● **Work request**:
Repeat all the data word for word.

┌──

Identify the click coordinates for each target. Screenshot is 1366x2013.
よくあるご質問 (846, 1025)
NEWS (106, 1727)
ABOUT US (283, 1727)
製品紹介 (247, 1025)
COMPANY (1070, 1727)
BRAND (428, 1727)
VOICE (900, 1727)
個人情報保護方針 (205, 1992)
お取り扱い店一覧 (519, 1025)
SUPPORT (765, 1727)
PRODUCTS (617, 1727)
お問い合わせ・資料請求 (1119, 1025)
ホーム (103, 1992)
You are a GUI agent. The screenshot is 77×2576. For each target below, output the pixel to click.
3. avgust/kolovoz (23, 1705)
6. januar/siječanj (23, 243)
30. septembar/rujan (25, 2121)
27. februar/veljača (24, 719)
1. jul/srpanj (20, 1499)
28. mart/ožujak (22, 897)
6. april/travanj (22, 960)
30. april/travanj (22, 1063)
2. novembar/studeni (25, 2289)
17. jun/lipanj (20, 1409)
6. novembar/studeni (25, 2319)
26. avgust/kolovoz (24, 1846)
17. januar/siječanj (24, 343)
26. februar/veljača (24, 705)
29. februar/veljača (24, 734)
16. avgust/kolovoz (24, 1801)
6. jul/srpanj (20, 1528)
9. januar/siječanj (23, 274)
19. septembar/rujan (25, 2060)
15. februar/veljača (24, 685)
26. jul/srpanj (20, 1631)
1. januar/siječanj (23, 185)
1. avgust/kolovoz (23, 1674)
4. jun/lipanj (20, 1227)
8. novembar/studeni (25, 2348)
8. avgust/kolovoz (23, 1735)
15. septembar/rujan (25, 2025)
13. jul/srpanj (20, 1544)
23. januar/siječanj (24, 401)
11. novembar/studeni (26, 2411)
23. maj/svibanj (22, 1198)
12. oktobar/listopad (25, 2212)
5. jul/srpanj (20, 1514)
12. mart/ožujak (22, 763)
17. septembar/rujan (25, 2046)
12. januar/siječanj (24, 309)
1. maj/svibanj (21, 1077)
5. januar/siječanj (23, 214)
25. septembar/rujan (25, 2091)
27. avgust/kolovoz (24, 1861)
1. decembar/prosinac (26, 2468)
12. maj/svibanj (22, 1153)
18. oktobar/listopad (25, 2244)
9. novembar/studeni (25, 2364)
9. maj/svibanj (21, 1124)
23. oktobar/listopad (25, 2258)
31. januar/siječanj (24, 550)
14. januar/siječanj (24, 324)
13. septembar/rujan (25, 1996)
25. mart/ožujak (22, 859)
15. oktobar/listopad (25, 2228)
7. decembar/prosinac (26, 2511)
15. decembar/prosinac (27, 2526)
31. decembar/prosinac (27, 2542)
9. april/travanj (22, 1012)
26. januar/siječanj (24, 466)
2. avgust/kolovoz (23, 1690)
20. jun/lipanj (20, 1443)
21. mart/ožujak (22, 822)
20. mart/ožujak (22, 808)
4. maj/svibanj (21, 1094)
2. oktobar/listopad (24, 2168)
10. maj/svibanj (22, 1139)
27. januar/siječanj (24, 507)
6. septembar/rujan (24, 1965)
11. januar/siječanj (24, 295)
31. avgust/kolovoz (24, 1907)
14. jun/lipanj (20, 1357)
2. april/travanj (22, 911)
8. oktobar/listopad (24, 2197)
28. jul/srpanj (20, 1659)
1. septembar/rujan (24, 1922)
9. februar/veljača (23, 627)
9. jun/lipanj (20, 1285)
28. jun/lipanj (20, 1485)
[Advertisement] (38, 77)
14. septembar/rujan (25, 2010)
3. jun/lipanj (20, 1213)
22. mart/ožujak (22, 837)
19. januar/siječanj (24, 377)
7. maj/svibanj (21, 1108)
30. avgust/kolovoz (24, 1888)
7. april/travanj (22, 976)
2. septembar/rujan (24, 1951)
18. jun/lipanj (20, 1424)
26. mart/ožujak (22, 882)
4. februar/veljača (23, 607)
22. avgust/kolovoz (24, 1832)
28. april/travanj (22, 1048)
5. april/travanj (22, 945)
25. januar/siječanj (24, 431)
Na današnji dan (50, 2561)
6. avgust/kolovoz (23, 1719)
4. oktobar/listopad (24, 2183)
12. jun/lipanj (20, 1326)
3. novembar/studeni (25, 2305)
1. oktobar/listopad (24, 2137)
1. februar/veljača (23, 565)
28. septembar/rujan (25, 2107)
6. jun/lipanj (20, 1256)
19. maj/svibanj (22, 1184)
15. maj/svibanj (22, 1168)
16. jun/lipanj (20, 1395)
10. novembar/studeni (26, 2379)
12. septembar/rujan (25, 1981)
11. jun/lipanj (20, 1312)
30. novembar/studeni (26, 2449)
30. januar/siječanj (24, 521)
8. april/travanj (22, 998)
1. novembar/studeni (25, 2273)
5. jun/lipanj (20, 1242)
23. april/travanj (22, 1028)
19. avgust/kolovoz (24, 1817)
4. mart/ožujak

└──

● **Answer for the task**:
Identify the click coordinates for each target. Screenshot is 1366x2013.
よくあるご質問 (846, 1025)
NEWS (106, 1727)
ABOUT US (283, 1727)
製品紹介 (247, 1025)
COMPANY (1070, 1727)
BRAND (428, 1727)
VOICE (900, 1727)
個人情報保護方針 (205, 1992)
お取り扱い店一覧 (519, 1025)
SUPPORT (765, 1727)
PRODUCTS (617, 1727)
お問い合わせ・資料請求 (1119, 1025)
ホーム (103, 1992)
You are a GUI agent. The screenshot is 77×2576. For each target below, output the pixel to click.
3. avgust/kolovoz (23, 1705)
6. januar/siječanj (23, 243)
30. septembar/rujan (25, 2121)
27. februar/veljača (24, 719)
1. jul/srpanj (20, 1499)
28. mart/ožujak (22, 897)
6. april/travanj (22, 960)
30. april/travanj (22, 1063)
2. novembar/studeni (25, 2289)
17. jun/lipanj (20, 1409)
6. novembar/studeni (25, 2319)
26. avgust/kolovoz (24, 1846)
17. januar/siječanj (24, 343)
26. februar/veljača (24, 705)
29. februar/veljača (24, 734)
16. avgust/kolovoz (24, 1801)
6. jul/srpanj (20, 1528)
9. januar/siječanj (23, 274)
19. septembar/rujan (25, 2060)
15. februar/veljača (24, 685)
26. jul/srpanj (20, 1631)
1. januar/siječanj (23, 185)
1. avgust/kolovoz (23, 1674)
4. jun/lipanj (20, 1227)
8. novembar/studeni (25, 2348)
8. avgust/kolovoz (23, 1735)
15. septembar/rujan (25, 2025)
13. jul/srpanj (20, 1544)
23. januar/siječanj (24, 401)
11. novembar/studeni (26, 2411)
23. maj/svibanj (22, 1198)
12. oktobar/listopad (25, 2212)
5. jul/srpanj (20, 1514)
12. mart/ožujak (22, 763)
17. septembar/rujan (25, 2046)
12. januar/siječanj (24, 309)
1. maj/svibanj (21, 1077)
5. januar/siječanj (23, 214)
25. septembar/rujan (25, 2091)
27. avgust/kolovoz (24, 1861)
1. decembar/prosinac (26, 2468)
12. maj/svibanj (22, 1153)
18. oktobar/listopad (25, 2244)
9. novembar/studeni (25, 2364)
9. maj/svibanj (21, 1124)
23. oktobar/listopad (25, 2258)
31. januar/siječanj (24, 550)
14. januar/siječanj (24, 324)
13. septembar/rujan (25, 1996)
25. mart/ožujak (22, 859)
15. oktobar/listopad (25, 2228)
7. decembar/prosinac (26, 2511)
15. decembar/prosinac (27, 2526)
31. decembar/prosinac (27, 2542)
9. april/travanj (22, 1012)
26. januar/siječanj (24, 466)
2. avgust/kolovoz (23, 1690)
20. jun/lipanj (20, 1443)
21. mart/ožujak (22, 822)
20. mart/ožujak (22, 808)
4. maj/svibanj (21, 1094)
2. oktobar/listopad (24, 2168)
10. maj/svibanj (22, 1139)
27. januar/siječanj (24, 507)
6. septembar/rujan (24, 1965)
11. januar/siječanj (24, 295)
31. avgust/kolovoz (24, 1907)
14. jun/lipanj (20, 1357)
2. april/travanj (22, 911)
8. oktobar/listopad (24, 2197)
28. jul/srpanj (20, 1659)
1. septembar/rujan (24, 1922)
9. februar/veljača (23, 627)
9. jun/lipanj (20, 1285)
28. jun/lipanj (20, 1485)
[Advertisement] (38, 77)
14. septembar/rujan (25, 2010)
3. jun/lipanj (20, 1213)
22. mart/ožujak (22, 837)
19. januar/siječanj (24, 377)
7. maj/svibanj (21, 1108)
30. avgust/kolovoz (24, 1888)
7. april/travanj (22, 976)
2. septembar/rujan (24, 1951)
18. jun/lipanj (20, 1424)
26. mart/ožujak (22, 882)
4. februar/veljača (23, 607)
22. avgust/kolovoz (24, 1832)
28. april/travanj (22, 1048)
5. april/travanj (22, 945)
25. januar/siječanj (24, 431)
Na današnji dan (50, 2561)
6. avgust/kolovoz (23, 1719)
4. oktobar/listopad (24, 2183)
12. jun/lipanj (20, 1326)
3. novembar/studeni (25, 2305)
1. oktobar/listopad (24, 2137)
1. februar/veljača (23, 565)
28. septembar/rujan (25, 2107)
6. jun/lipanj (20, 1256)
19. maj/svibanj (22, 1184)
15. maj/svibanj (22, 1168)
16. jun/lipanj (20, 1395)
10. novembar/studeni (26, 2379)
12. septembar/rujan (25, 1981)
11. jun/lipanj (20, 1312)
30. novembar/studeni (26, 2449)
30. januar/siječanj (24, 521)
8. april/travanj (22, 998)
1. novembar/studeni (25, 2273)
5. jun/lipanj (20, 1242)
23. april/travanj (22, 1028)
19. avgust/kolovoz (24, 1817)
4. mart/ožujak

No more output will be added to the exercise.